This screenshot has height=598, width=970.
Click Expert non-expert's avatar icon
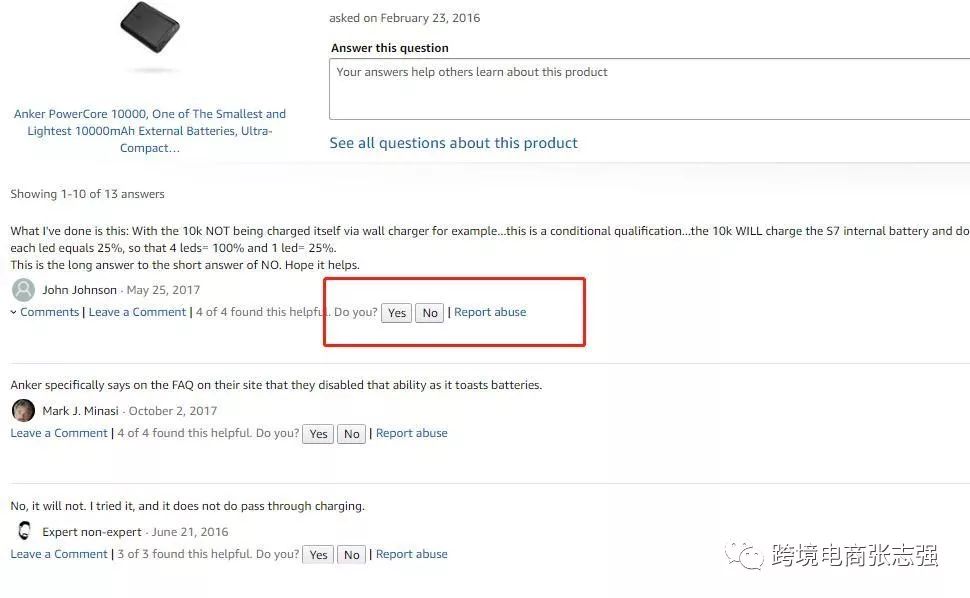tap(23, 531)
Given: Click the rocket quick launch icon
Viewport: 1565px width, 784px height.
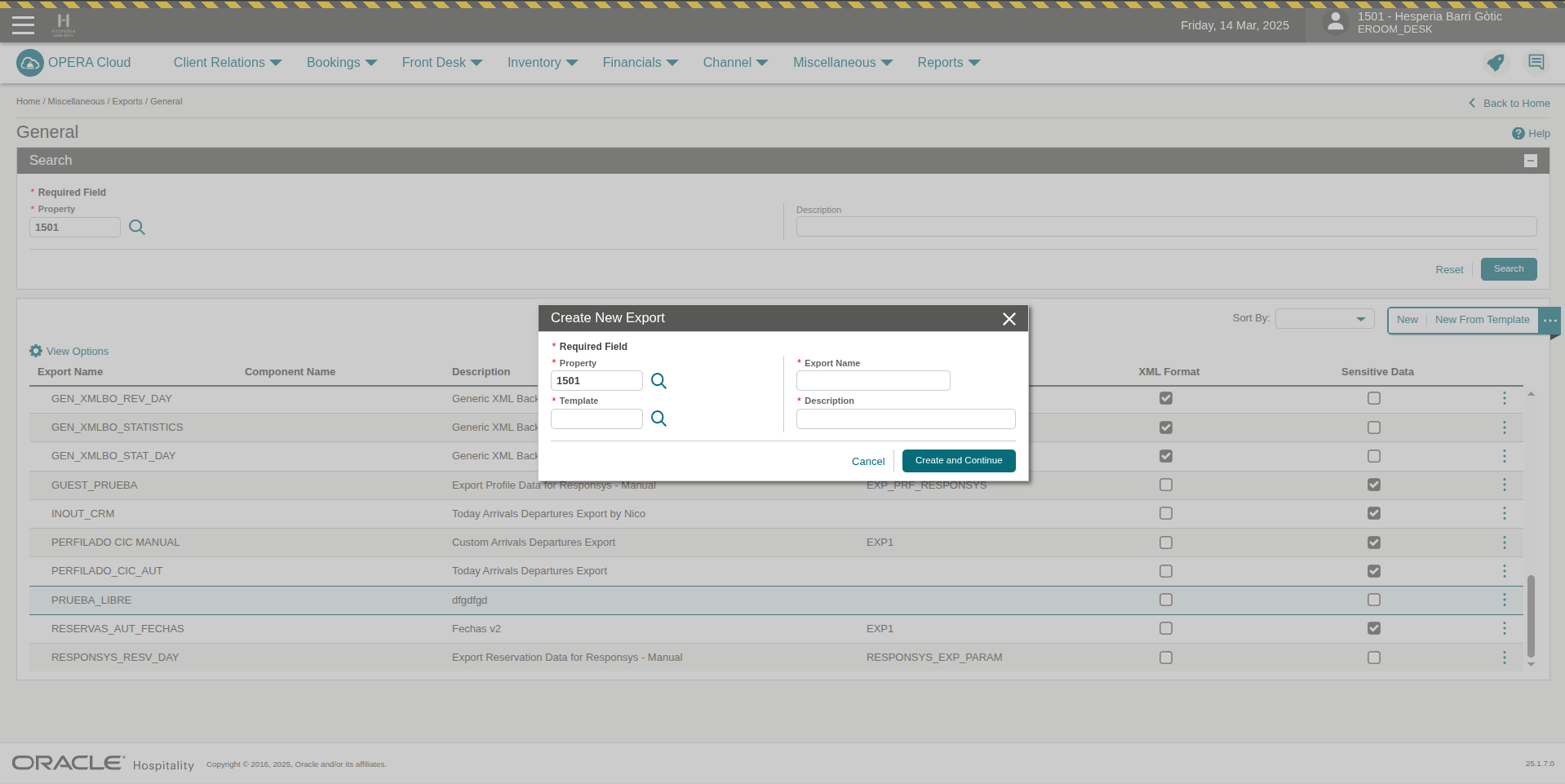Looking at the screenshot, I should point(1495,63).
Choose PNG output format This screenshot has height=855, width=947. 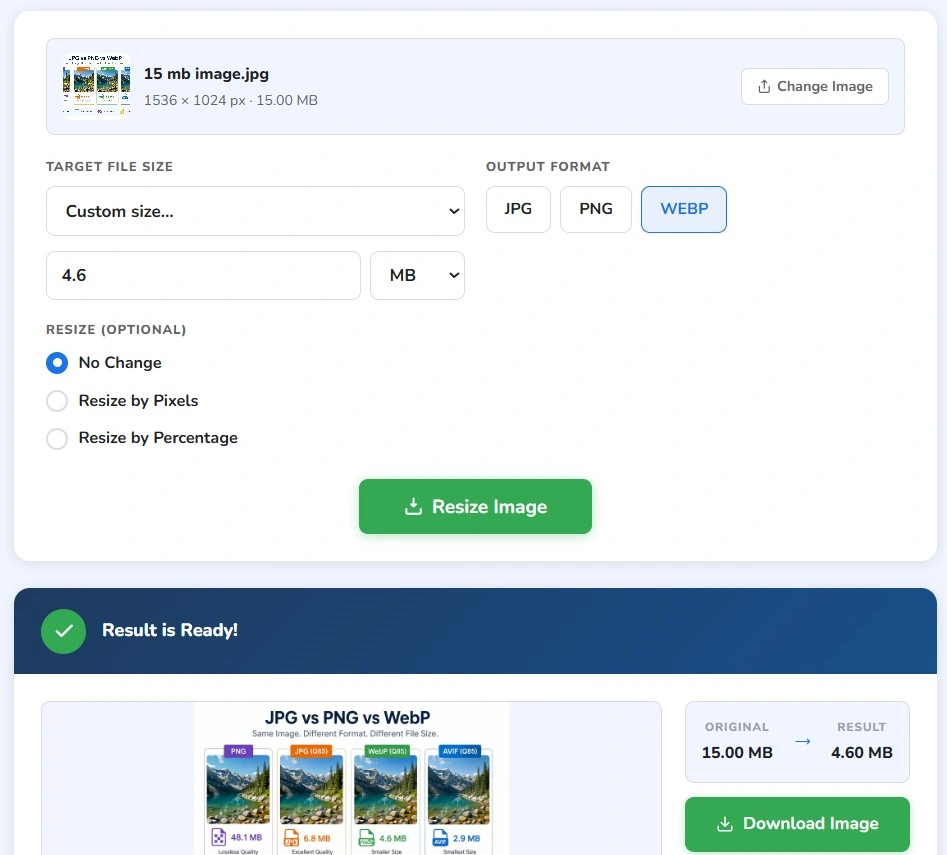[x=595, y=209]
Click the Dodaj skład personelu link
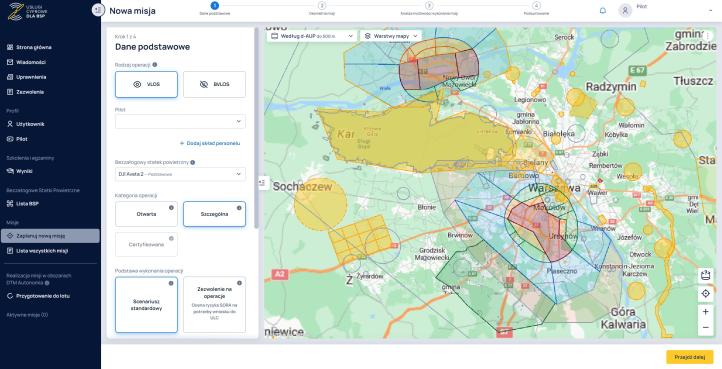The height and width of the screenshot is (369, 722). pos(210,143)
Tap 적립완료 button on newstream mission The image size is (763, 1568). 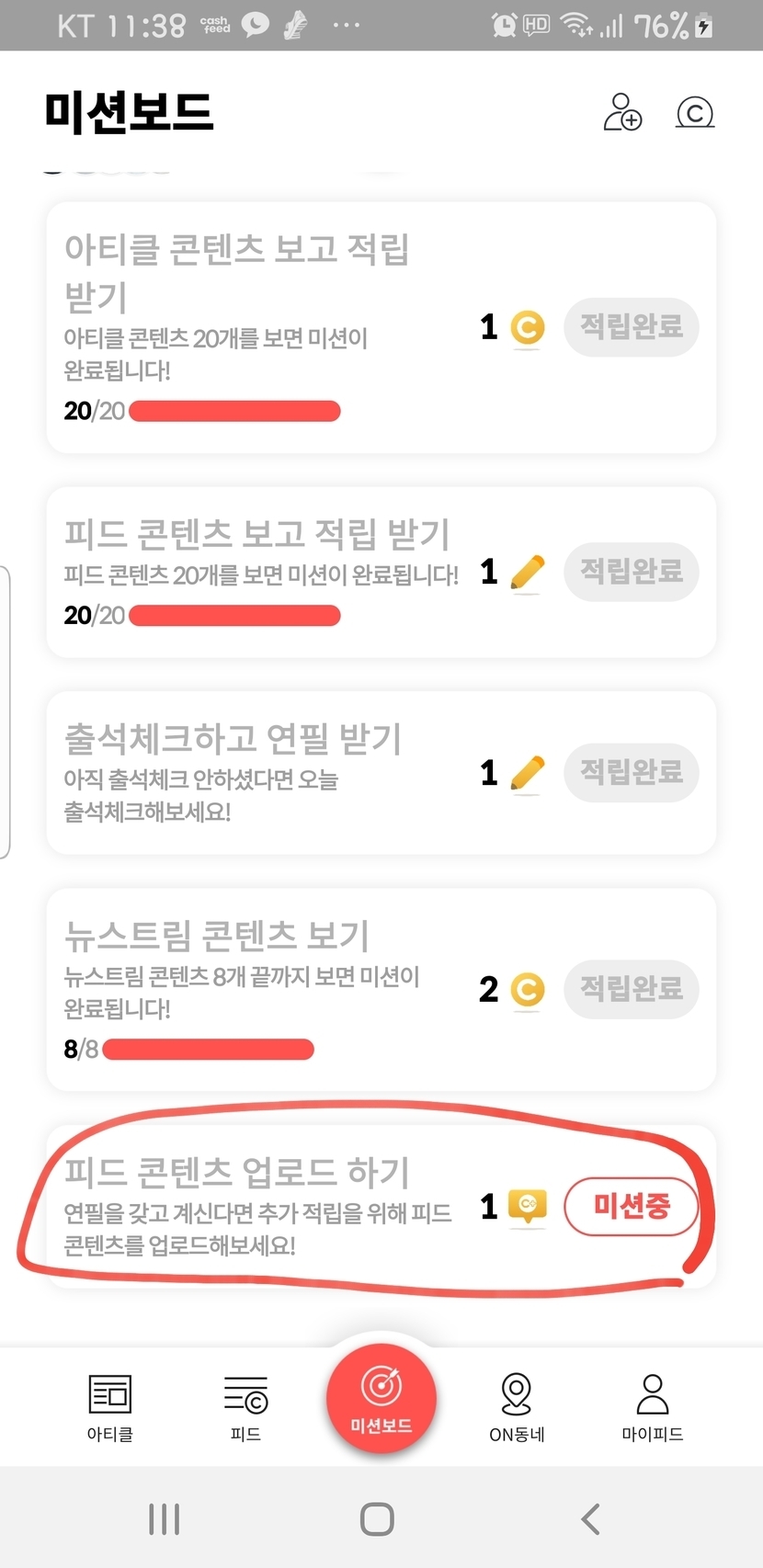632,989
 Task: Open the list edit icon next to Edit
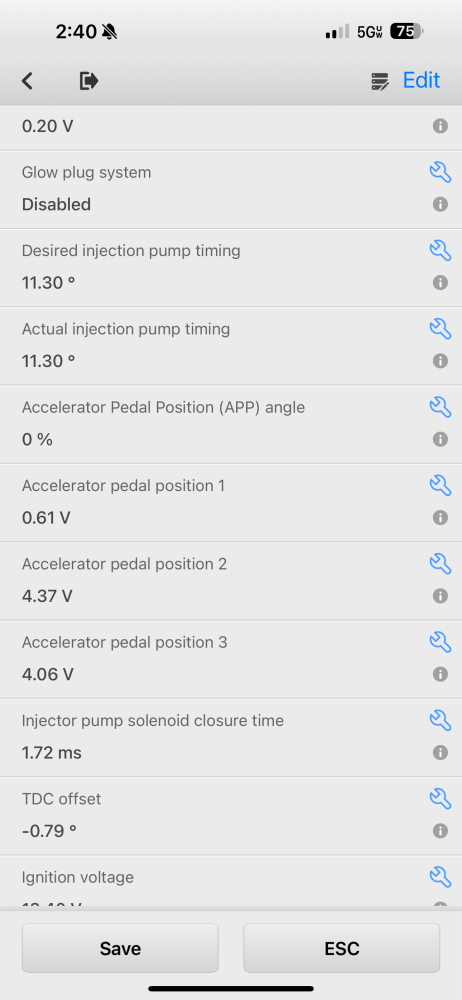[380, 81]
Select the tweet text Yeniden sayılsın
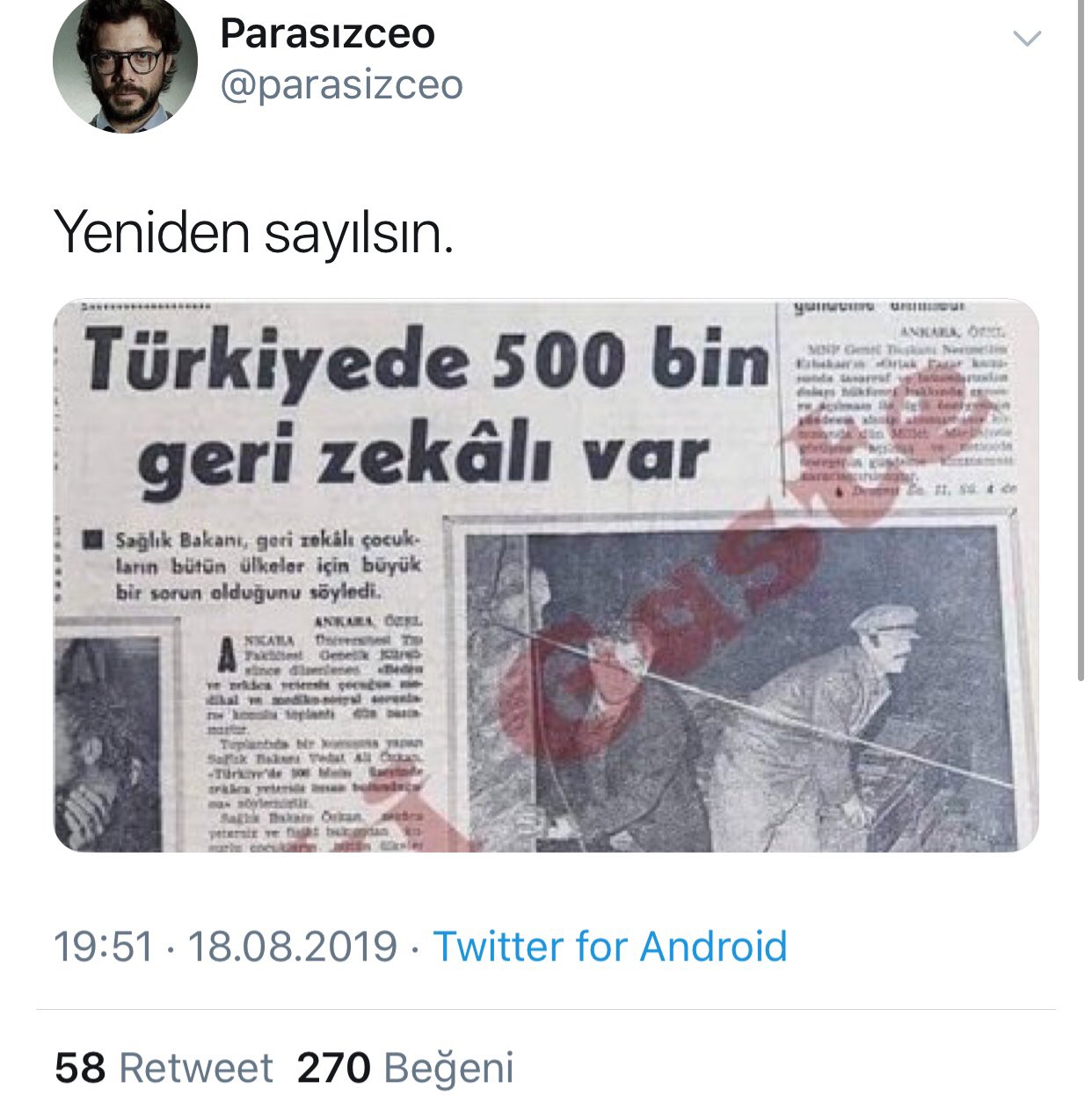This screenshot has width=1092, height=1118. 254,232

━━━━

*Exercise directions*:
In the copy, include exactly the lines from the one with "Task: Open the list edit icon next to Edit" through the final line of the data, both ends included, and no pictures.

*Output below*:
 Task: Open the list edit icon next to Edit
[380, 81]
Select the tweet text Yeniden sayılsın
This screenshot has width=1092, height=1118. 254,232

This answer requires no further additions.